_REQUIREMENT_.
Retype the records below exactly as they appear, but leave out any pictures.

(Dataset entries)

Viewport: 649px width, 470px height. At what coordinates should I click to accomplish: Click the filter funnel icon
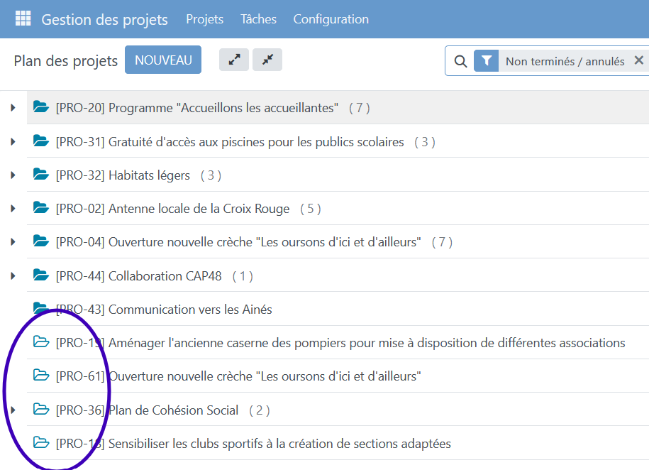pos(486,62)
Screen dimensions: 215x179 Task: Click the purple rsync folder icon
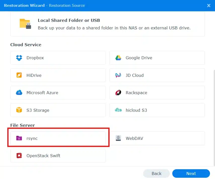[19, 138]
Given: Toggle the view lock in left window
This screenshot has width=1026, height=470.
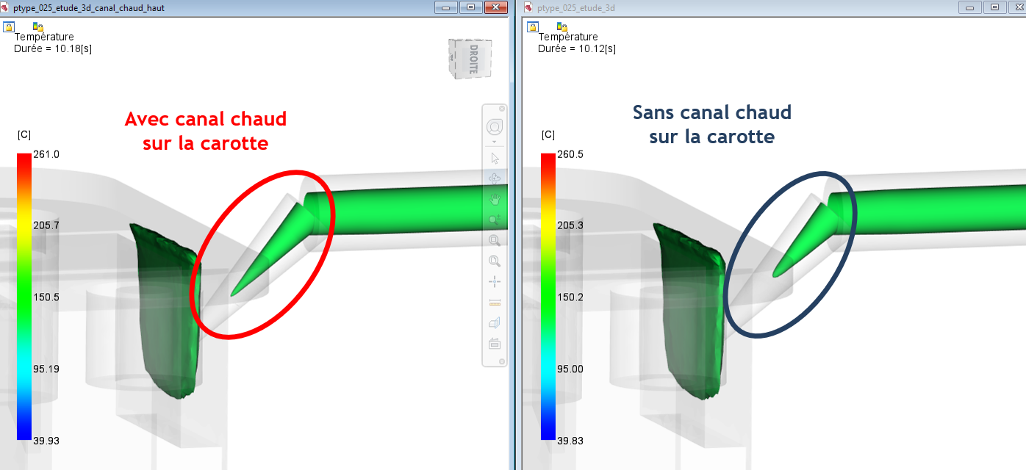Looking at the screenshot, I should pos(9,26).
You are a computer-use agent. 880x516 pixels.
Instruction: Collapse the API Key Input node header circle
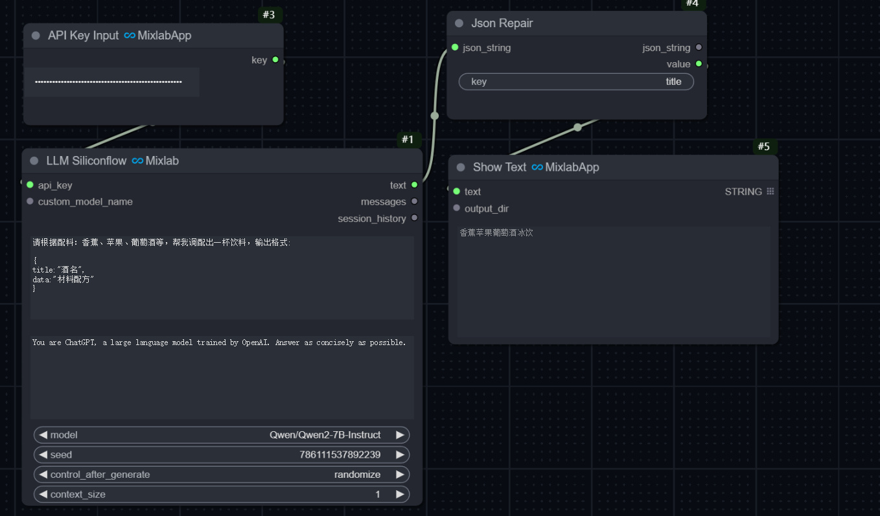pos(36,36)
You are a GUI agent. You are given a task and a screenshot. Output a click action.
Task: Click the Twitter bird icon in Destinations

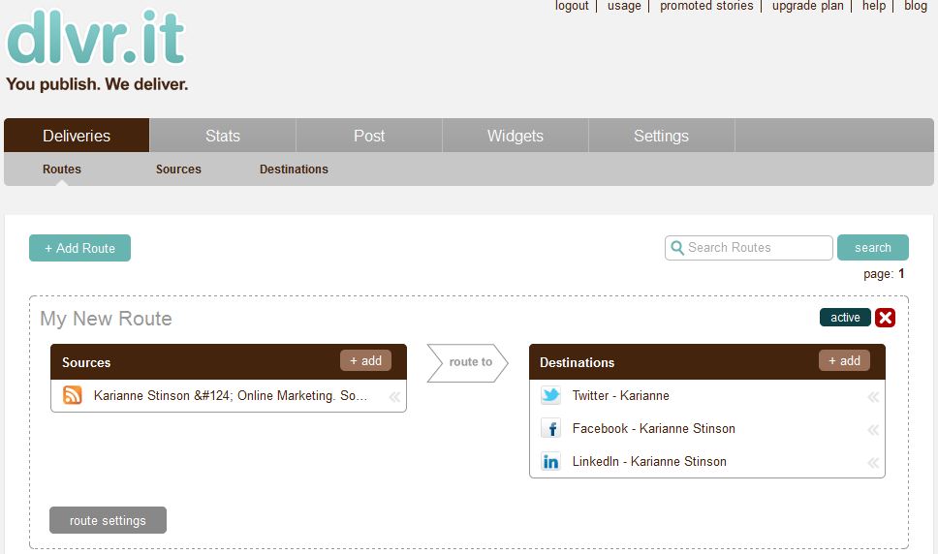550,395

_ANSWER SECTION_.
Viewport: 649px width, 470px height. At what coordinates should I click to accomplish: Click the filter funnel icon
pos(486,62)
Screen dimensions: 215x179 Task: Click the purple rsync folder icon
[19, 138]
Given: Toggle the view lock in left window
This screenshot has width=1026, height=470.
Looking at the screenshot, I should pos(9,26).
You are a computer-use agent. 880x516 pixels.
Instruction: Collapse the API Key Input node header circle
pos(36,36)
You are a GUI agent. You are given a task and a screenshot. Output a click action.
Task: Click the Twitter bird icon in Destinations

550,395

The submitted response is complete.